» What you have to do: Which lines in the data below contain the word "click"? Copy each of them.

» Task input:
-*-*-

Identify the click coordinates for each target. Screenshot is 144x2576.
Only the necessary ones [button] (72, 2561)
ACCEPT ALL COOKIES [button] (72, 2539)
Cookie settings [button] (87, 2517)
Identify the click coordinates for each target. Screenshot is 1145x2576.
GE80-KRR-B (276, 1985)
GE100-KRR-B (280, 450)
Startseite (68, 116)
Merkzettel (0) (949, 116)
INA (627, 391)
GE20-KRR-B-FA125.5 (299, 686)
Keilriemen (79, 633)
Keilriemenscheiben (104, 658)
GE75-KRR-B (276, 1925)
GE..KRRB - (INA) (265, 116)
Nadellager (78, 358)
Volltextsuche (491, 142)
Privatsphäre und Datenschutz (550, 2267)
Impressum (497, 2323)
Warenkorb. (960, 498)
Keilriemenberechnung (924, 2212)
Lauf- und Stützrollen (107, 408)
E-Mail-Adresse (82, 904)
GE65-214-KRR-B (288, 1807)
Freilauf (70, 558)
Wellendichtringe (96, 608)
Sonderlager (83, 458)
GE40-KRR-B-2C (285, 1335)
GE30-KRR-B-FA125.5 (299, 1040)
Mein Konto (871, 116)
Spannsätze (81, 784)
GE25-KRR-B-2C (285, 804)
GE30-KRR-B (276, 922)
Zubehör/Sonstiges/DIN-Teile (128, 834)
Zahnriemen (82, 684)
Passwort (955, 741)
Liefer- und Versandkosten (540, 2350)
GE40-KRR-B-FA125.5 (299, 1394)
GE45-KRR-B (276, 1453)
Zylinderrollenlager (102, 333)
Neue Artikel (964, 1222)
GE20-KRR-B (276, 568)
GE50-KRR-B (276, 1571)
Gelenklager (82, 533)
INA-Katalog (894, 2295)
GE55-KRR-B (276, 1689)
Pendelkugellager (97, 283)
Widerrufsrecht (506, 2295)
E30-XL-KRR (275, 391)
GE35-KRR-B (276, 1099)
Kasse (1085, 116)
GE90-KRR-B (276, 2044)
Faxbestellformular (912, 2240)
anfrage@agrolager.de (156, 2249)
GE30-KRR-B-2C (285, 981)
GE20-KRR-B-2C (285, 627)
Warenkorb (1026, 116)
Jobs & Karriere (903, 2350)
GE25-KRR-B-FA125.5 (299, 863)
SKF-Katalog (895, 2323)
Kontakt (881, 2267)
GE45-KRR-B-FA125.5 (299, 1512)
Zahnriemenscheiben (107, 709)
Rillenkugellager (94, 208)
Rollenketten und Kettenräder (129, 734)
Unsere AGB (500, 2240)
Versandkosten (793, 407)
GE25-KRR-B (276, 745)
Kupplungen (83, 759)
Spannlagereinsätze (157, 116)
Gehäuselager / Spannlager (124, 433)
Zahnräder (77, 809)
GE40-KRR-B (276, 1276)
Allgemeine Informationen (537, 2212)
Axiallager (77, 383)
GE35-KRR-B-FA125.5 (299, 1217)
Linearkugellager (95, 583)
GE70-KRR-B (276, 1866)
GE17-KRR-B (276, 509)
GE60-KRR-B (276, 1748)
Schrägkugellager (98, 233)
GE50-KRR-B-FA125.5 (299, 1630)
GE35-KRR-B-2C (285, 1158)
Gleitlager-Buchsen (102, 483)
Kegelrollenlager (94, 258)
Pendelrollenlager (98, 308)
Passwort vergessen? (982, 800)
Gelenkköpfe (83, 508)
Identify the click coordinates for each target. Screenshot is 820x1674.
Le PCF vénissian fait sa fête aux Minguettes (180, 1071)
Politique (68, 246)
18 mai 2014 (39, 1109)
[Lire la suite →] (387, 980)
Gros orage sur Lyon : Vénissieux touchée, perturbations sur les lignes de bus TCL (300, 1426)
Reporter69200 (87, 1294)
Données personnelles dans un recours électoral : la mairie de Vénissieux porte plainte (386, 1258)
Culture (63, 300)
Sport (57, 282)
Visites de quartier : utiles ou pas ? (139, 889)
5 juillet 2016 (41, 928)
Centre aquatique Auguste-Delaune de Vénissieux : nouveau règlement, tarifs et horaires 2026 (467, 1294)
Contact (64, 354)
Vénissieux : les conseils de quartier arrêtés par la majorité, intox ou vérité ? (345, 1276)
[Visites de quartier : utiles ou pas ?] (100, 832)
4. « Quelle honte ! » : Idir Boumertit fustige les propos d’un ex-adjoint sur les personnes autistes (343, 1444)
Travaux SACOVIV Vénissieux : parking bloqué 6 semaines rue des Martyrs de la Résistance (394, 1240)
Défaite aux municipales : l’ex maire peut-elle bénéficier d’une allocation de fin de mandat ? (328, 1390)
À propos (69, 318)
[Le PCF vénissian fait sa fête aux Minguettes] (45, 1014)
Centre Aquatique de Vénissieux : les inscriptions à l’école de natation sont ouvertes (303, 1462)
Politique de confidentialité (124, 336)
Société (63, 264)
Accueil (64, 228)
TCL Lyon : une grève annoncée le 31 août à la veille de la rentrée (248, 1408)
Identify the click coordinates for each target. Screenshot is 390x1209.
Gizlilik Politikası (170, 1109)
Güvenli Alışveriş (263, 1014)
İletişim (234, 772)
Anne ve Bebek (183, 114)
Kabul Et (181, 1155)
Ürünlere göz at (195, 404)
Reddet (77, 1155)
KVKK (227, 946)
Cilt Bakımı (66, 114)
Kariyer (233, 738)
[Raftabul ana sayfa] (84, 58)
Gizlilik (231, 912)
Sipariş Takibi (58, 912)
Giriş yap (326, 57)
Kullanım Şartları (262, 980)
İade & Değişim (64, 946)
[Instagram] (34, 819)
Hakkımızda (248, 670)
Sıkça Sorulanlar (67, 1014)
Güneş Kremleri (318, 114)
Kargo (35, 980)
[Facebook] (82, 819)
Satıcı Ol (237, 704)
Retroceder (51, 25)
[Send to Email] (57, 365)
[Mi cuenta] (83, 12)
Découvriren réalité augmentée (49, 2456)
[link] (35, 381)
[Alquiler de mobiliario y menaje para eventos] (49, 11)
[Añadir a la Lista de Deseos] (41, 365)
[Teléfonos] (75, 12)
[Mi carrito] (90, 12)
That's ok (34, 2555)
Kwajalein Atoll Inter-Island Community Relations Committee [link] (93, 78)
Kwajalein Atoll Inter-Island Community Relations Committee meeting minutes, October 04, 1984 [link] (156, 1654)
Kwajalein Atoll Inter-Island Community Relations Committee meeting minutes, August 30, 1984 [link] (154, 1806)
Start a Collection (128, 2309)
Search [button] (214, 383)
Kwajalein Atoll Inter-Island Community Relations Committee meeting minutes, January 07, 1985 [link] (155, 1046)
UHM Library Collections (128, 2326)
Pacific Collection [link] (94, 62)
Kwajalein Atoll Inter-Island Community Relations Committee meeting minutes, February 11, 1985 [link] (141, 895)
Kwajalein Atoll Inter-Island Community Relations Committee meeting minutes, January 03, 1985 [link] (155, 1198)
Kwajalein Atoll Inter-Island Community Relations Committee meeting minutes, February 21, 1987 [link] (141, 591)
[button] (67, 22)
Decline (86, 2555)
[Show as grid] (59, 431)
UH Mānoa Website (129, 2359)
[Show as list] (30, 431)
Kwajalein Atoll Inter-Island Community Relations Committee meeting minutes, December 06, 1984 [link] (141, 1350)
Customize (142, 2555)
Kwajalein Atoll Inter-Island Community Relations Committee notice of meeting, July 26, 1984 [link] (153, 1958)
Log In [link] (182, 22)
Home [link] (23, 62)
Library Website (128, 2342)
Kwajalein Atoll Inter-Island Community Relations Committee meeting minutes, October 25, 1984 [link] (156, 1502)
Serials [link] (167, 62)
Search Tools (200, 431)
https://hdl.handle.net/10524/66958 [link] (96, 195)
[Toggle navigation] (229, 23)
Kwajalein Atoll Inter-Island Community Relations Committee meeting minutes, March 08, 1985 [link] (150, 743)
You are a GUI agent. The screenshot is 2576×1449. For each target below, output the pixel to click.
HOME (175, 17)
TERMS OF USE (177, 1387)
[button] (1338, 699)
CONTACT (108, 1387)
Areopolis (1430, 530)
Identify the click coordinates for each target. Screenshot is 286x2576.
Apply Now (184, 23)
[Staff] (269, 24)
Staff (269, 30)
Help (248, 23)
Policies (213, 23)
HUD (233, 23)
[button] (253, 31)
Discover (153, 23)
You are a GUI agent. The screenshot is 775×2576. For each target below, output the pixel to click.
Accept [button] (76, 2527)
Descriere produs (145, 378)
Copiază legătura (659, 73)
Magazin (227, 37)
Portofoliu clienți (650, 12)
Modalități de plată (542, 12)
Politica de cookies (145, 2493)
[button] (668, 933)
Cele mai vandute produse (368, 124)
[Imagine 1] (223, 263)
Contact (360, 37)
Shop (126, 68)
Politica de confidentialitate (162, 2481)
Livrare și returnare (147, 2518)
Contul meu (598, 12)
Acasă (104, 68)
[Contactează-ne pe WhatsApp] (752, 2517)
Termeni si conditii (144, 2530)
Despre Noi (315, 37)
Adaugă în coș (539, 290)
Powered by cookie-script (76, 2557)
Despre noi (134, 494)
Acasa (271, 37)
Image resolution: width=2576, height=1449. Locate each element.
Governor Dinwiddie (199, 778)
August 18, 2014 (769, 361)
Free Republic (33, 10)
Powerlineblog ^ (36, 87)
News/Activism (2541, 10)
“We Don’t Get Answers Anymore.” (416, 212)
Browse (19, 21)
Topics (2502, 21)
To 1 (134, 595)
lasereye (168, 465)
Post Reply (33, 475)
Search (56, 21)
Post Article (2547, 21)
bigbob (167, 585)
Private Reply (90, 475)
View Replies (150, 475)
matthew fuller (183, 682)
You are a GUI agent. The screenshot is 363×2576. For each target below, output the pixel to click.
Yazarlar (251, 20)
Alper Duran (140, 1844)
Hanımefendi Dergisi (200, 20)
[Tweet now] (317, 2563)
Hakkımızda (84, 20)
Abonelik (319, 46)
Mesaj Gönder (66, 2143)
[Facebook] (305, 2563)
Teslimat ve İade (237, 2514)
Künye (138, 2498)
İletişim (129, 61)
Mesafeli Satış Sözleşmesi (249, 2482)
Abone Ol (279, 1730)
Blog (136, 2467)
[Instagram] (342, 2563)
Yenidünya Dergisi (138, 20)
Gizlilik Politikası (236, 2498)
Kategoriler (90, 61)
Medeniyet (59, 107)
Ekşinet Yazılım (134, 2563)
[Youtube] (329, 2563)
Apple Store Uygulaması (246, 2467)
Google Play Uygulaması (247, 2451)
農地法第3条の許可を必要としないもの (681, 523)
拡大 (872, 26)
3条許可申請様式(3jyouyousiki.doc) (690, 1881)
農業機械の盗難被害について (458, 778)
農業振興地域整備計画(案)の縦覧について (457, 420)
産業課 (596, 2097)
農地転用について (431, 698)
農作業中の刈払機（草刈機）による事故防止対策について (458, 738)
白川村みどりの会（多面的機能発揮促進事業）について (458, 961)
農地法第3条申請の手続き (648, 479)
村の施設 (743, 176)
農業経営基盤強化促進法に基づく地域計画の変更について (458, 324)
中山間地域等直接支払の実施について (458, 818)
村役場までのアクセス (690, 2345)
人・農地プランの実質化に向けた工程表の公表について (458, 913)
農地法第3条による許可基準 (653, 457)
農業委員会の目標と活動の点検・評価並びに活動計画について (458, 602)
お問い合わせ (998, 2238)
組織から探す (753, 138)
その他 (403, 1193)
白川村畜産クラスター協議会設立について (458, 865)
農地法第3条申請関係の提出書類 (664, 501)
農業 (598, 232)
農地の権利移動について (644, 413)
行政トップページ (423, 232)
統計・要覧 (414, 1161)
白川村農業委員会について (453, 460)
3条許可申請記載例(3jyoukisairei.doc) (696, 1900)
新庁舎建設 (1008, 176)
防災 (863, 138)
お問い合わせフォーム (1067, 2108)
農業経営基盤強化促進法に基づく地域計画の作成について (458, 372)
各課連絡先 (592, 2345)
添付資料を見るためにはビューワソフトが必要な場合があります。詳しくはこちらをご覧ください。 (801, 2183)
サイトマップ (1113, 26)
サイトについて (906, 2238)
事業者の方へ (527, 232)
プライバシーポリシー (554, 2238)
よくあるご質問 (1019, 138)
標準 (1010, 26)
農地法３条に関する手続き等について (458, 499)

-*-*-

» The completed task:
Identify the click coordinates for each target. Screenshot is 144x2576.
Identify the click coordinates for each target. Screenshot is 1145x2576.
Identify the click coordinates for each target. Screenshot is 820x1674.
Identify the click coordinates for each target. Screenshot is 390x1209.
You are a GUI agent. The screenshot is 2576×1449. For each target below, output the pixel to click.
Identify the click coordinates for each target. Screenshot is 286x2576.
You are a GUI agent. The screenshot is 775×2576. For each target below, output the pixel to click.
You are a GUI agent. The screenshot is 363×2576. For each target below, output the pixel to click.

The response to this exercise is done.